I'm new to R and rpart package. I want to create a tree using the following sample data.

My data set is similar to this mydata =

"","A","B","C","status"
"1",TRUE,TRUE,TRUE,"okay"
"2",TRUE,TRUE,FALSE,"okay"
"3",TRUE,FALSE,TRUE,"okay"
"4",TRUE,FALSE,FALSE,"notokay"
"5",FALSE,TRUE,TRUE,"notokay"
"6",FALSE,TRUE,FALSE,"notokay"
"7",FALSE,FALSE,TRUE,"okay"
"8",FALSE,FALSE,FALSE,"okay"
fit <- rpart(status ~ A + B + C, data = mydata, method = "class")

or I tried with different formulas and different methods in this. But always only the root node is produced. no plot possible. its showing

fit
n= 8 
node), split, n, loss, yval, (yprob)
* denotes terminal node
1) root 8 3 okay (0.3750000 0.6250000) *

How to create the tree.? I need to show percentage of "okay" and "notokay" on each node. and i need to specify one out of A, B or C for spliting and show the statistics

  • the function rpart only shows the root tree if the other variables add no predictive value to the model, in other words: you cant't differntiate between the different types of status using your variables, they are very bad predictors with no predictive power – grrgrrbla Apr 23 '15 at 13:46

1 Answers1

1

With the default settings of rpart() no splits are considered at all. The minsplit parameter is 20 by default (see ?rpart.control) which is "the minimum number of observations that must exist in a node in order for a split to be attempted." So for your 8 observations no splitting is even considered.

If you are determined to consider splitting, then you could decrease the minbucket and/or minsplit parameters. For example

fit <- rpart(status ~ A + B + C, data = mydata,
  control = rpart.control(minsplit = 3))

produces the following tree:

fitted rpart tree

The display is created by

plot(partykit::as.party(fit), tp_args = list(beside = TRUE))

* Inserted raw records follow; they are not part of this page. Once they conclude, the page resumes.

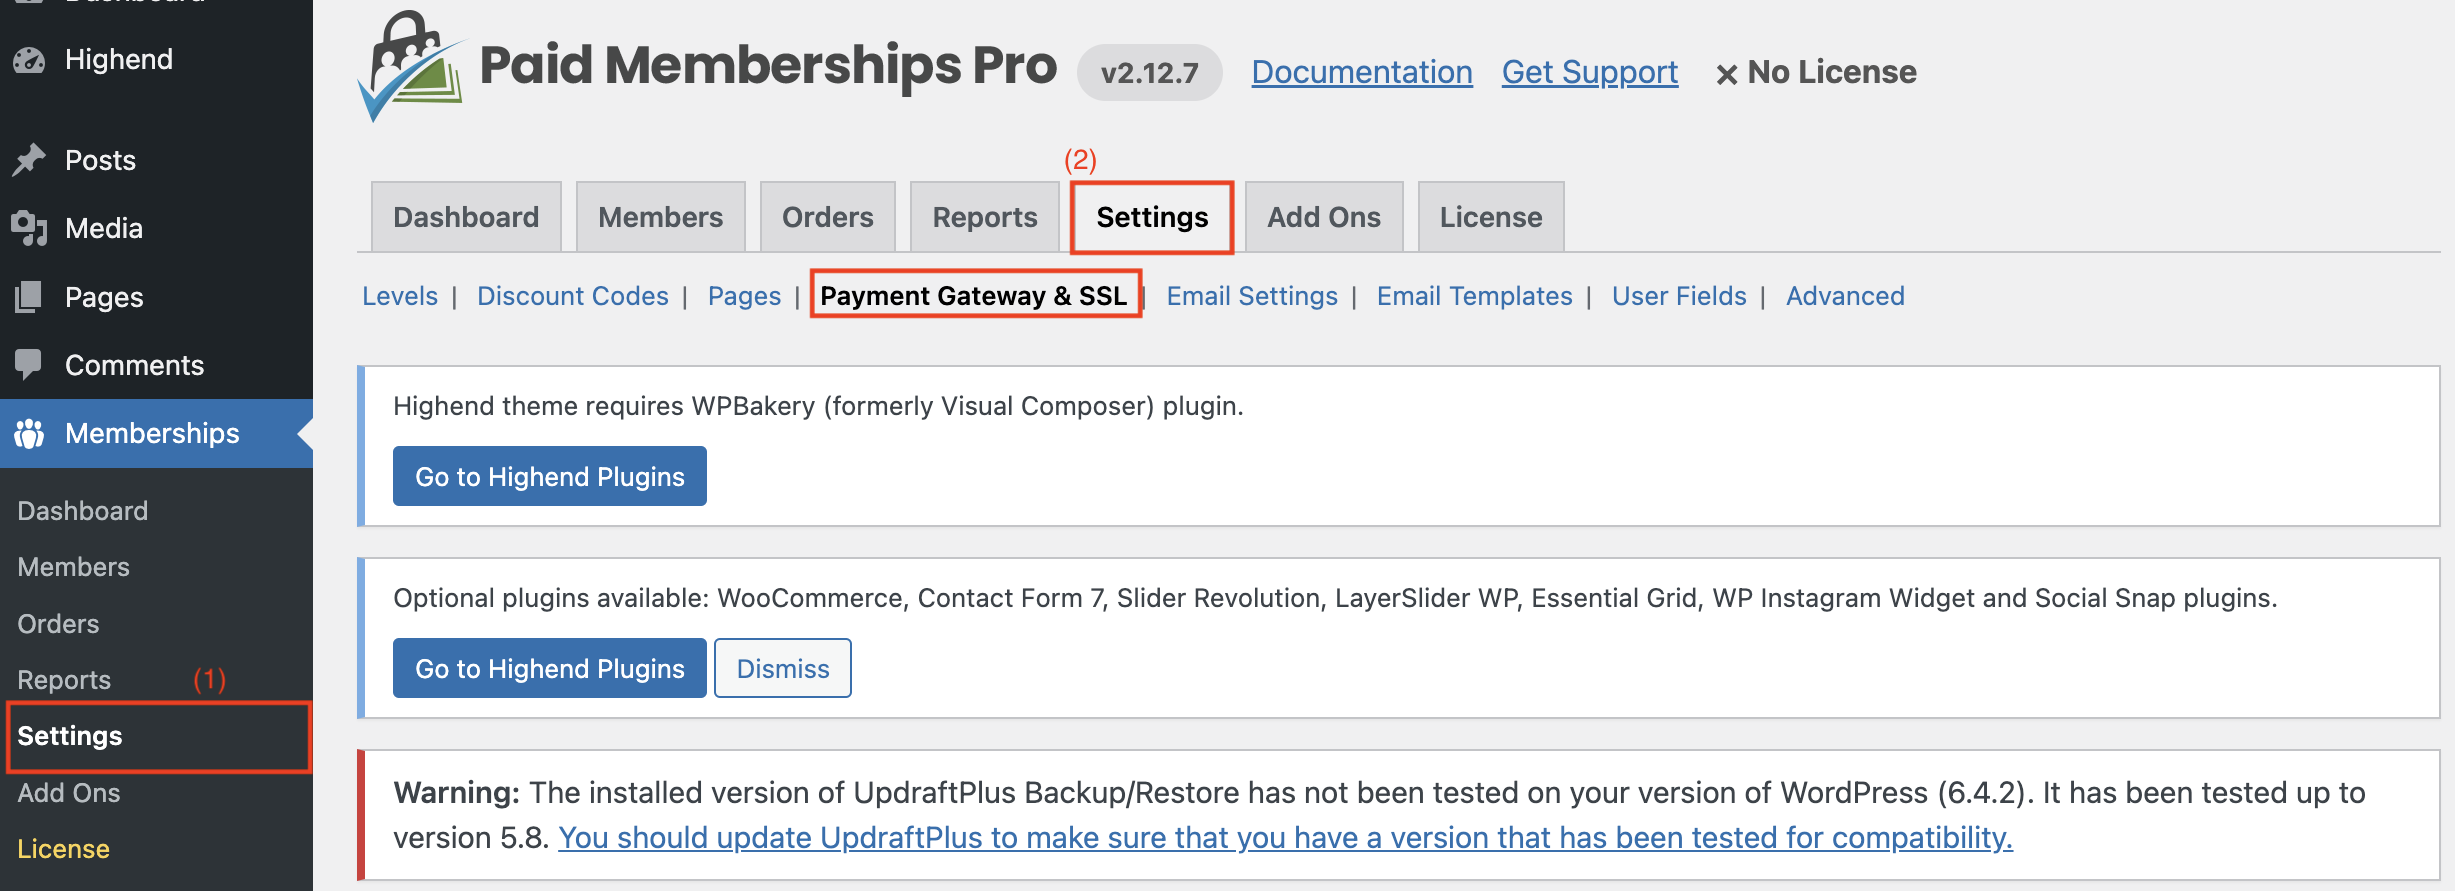
Task: Open the Settings tab
Action: click(1151, 217)
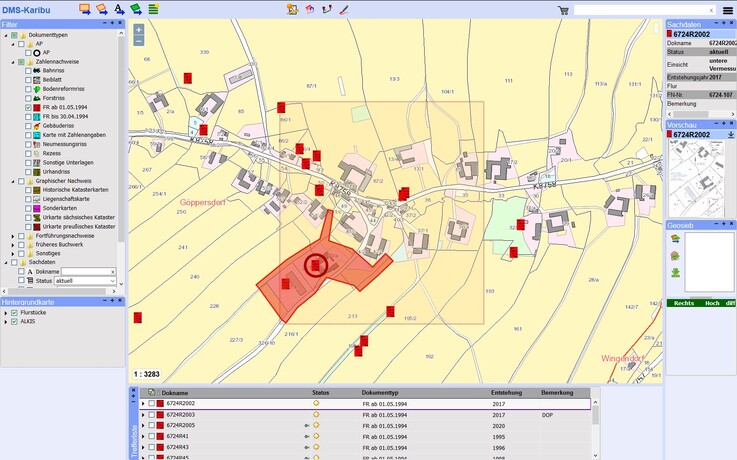The width and height of the screenshot is (737, 460).
Task: Toggle the Bahnriss checkbox
Action: (29, 71)
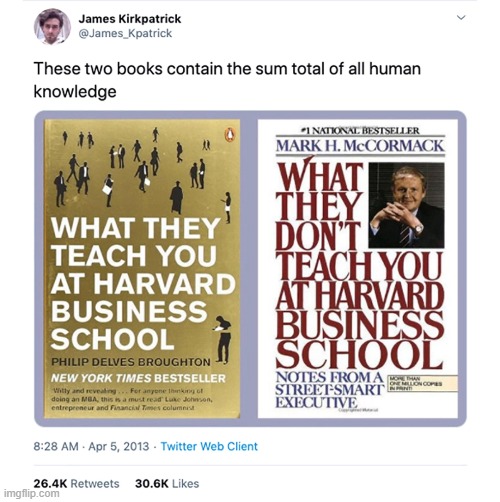Click the #1 National Bestseller banner

(360, 131)
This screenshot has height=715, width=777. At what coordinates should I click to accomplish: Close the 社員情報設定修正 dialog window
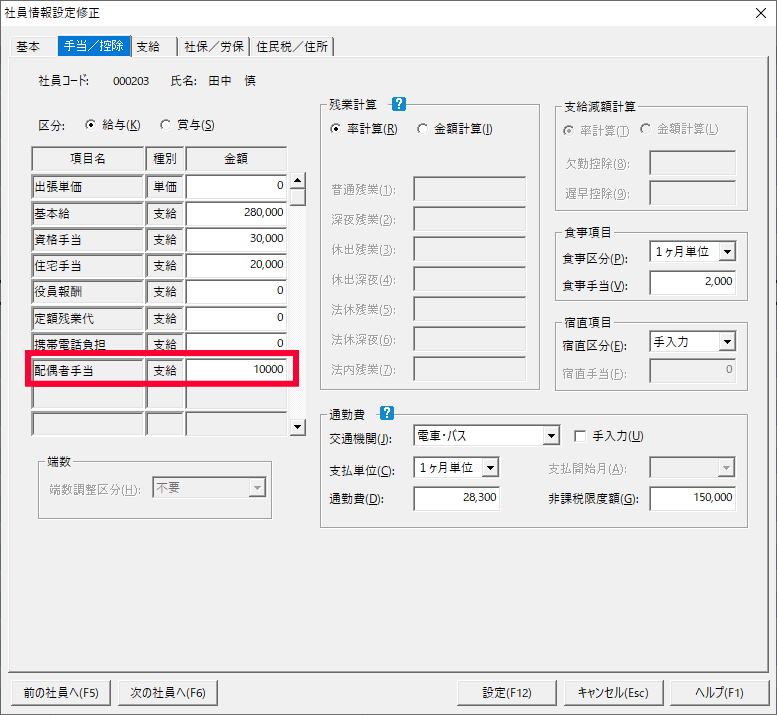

and the print output from rpart is:

n= 8 

node), split, n, loss, yval, (yprob)
      * denotes terminal node

1) root 8 3 okay (0.3750000 0.6250000)  
  2) A=FALSE 4 2 notokay (0.5000000 0.5000000)  
    4) B=TRUE 2 0 notokay (1.0000000 0.0000000) *
    5) B=FALSE 2 0 okay (0.0000000 1.0000000) *
  3) A=TRUE 4 1 okay (0.2500000 0.7500000) *

Whether or not this is particularly useful is a different question though...

Achim Zeileis
  • 15,710
  • 1
  • 39
  • 49